- [Texte source]

Fleurus d'Algérie (1848 - 1962)

L'église Sainte-Geneviève

L'église vers 1950

Carte postale

De 1849 à 1912, Fleurus eut pour toute église une maison de colonisation agrandie et couronnée à partir de 1875 par un "clocheton". Vers 1890 les fidèles, de plus en plus nombreux à cause de l'immigration espagnole, n'y tenaient plus, et il fallait multiplier les messes. C'est cet afflux, et un don important fait par un ancien curé de la paroisse, qui décida finalement l'évêché à ouvrir un chantier. La nouvelle église fut construite sur l'îlot W, l'ancienne (îlot X) étant incorporée à la maison des Beaudet, puis des Sirjean, qui se demandaient quarante ans après pourquoi il y avait des restes de fresques sur le mur de leur remise.

- [Section des données]
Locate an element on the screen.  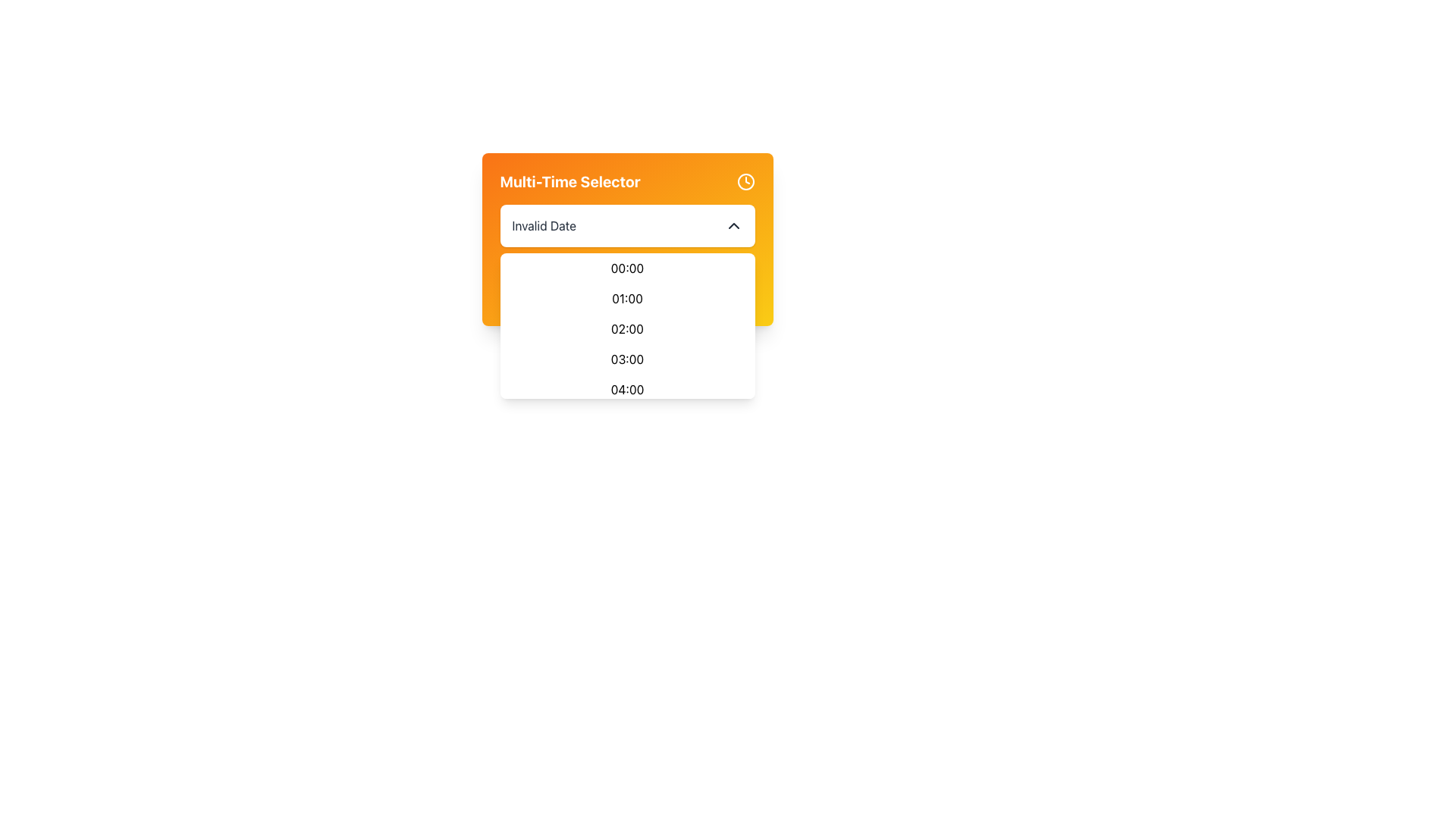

- [Exercices]
1 - Relevez toutes les années mentionnées dans le paragraphe du texte sur l'église de Fleurus qui commence par « De 1849 à 1912 ».
2 - Poursuivez le texte sur l'église de Fleurus à la suite de sa dernière phrase.

- [Corrigé ci-dessous]
1 - 1849, 1912, 1875, 1890

2 -
Ce ne fut pas une merveille architecturale, ni une affirmation d'orientalisme christianisé (comme la nouvelle cathédrale d'Oran) mais un édifice convenable, ressemblant à bien d'autres églises de la région (notamment celle de Gambetta) : silhouette plutôt trapue, comme celle des églises provençales, et clocher de taille modeste mais bien visible à partir des terres autour du village. La construction en fut confiée à l'entreprise des frères Vergobbi, maçons italiens établis à Oran. La structure est en pierres de taille apparentes, les pierres d'angle ayant été régularisées par enduit. La forme trapézoïdale du corps du bâtiment, soutenu par des piliers inclinés vers l'axe, parallèles à ceux du bord de la façade, est solide. L'étanchéité de la toiture l'a été moins à l'épreuve : des réparations importantes y furent nécessaires en 1952-53.

Sur cette photo datant d'environ 1950, on voit que la cave Beaudet (à gauche, au coin de la rue d'Assi-Ben-Okba et de la rue campans) rivalise avec l'église par son volume, tandis que le «château Beaudet» (plus bas à gauche, au-delà de la sacristie) s'y associe pour encadrer le spirituel par le matériel. On y voit aussi l'importance et la variété des arbres d'alors sur cette avenue : faux-poivriers à droite et au fond, ficus devant l'église, palmiers plus bas.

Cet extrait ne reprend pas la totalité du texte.